What has it been like collaborating with Kanye West?
It’s definitely something. It’s definitely changed from the first times working with him. I, personally, don’t like to talk too much about the actual process because certain things have been miscalled. I’ve done interviews before and certain people have made fake Twitter accounts and fake Snapchat accounts for me where they put out fake tracklists like, “This is Kanye’s new record.”
And then I have to call him and be like, “This is not me. This is someone else who is just like making shit up.” So, I tend to not say too much about it. But it’s very enjoyable to get to be in a room with a handful of people and work on a piece of music. I feel like I’ve been trying to get into that situation for a very long time, and it’s a kind of similar thing to watch, as well. We don’t listen to people’s demos; we have to come to you, we have to approach you like, “Do you want to be involved with something? Do you want to come in and play some music for us?” I spent several years unsuccessfully trying to submit demos, and was just getting nowhere with it until they approached me. It’s just very, very lucky.
After TNGHT came out, all of these labels wanted to sign you. How did you go about navigating the business aspect of this?
Financially, I probably could have done a lot better if we just did the TNGHT thing, but I wouldn’t have finished a solo record then. Lunice would not have done a solo record. But the TNGHT project is by no means over. If we had accepted a lot of those offers, I think I wouldn’t be sitting here right now. It was important to take a little hiatus for a moment, I think we did it just at the right time because it was before you had “trap stages” and EDM festivals and that genre.
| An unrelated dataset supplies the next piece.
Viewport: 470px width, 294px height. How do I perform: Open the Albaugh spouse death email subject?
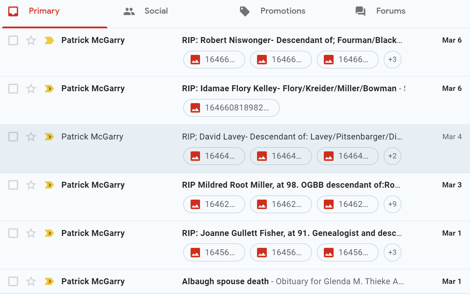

Those didn’t really exist before that record, so when the record came out, it became its own success, where DJs from the most underground-techno world to the most commercial EDM DJs were all playing this record, because no one knew where to file it. Now, that kind of scene has become extremely boxed in, and that was never something that we wanted to do. We just saw ourselves as beatmakers and hip-hop producers—we were never like fucking trap producers.
So you specifically avoided falling into a specific scene or a trend?
When we put the TNGHT record together, it wasn’t a scene and it wasn’t a trend. But, I’ve learned that around the time we decided to stop was when that kind of music was becoming a thing. We were like, “This is getting a little bit cheesy.” Previously, when the record came out, one weekend we’d be playing on a techno stage, the next weekend we’d play with Godspeed or something like that, and the next weekend we’d play with some fucking EDM guy. Whereas now if we were doing those shows, we would be on the stage with the same five artists every weekend, the fucking quote-unquote “trap guys.”
Electronic music production is now the dominant form of production on the pop charts. Why do you think this happened?
I think it was when a lot of the U.S. pop acts—not necessarily the hip-hop acts—got fed up with the type of production that was coming in from the so-called “heavy-hitters.” So they were forced to look further in fields like FrenchNouveau and European top 10. I think they just basically got a little bit fed up with R&B and hip-hop production and wanted something different.
Do you see the current direction changing at all?
Maybe two or three years ago it was getting a little bit stagnant, but now it’s like Maya Jane Coles samples in Nicki Minaj songs—stuff that wasn’t even considered a possibility is now just like, “Yup!” It’s super interesting. I don’t think it’s going anywhere because you’ve got people now who are just discovered off of SoundCloud, living in Spain or some shit like that, who can actually have a number one out here.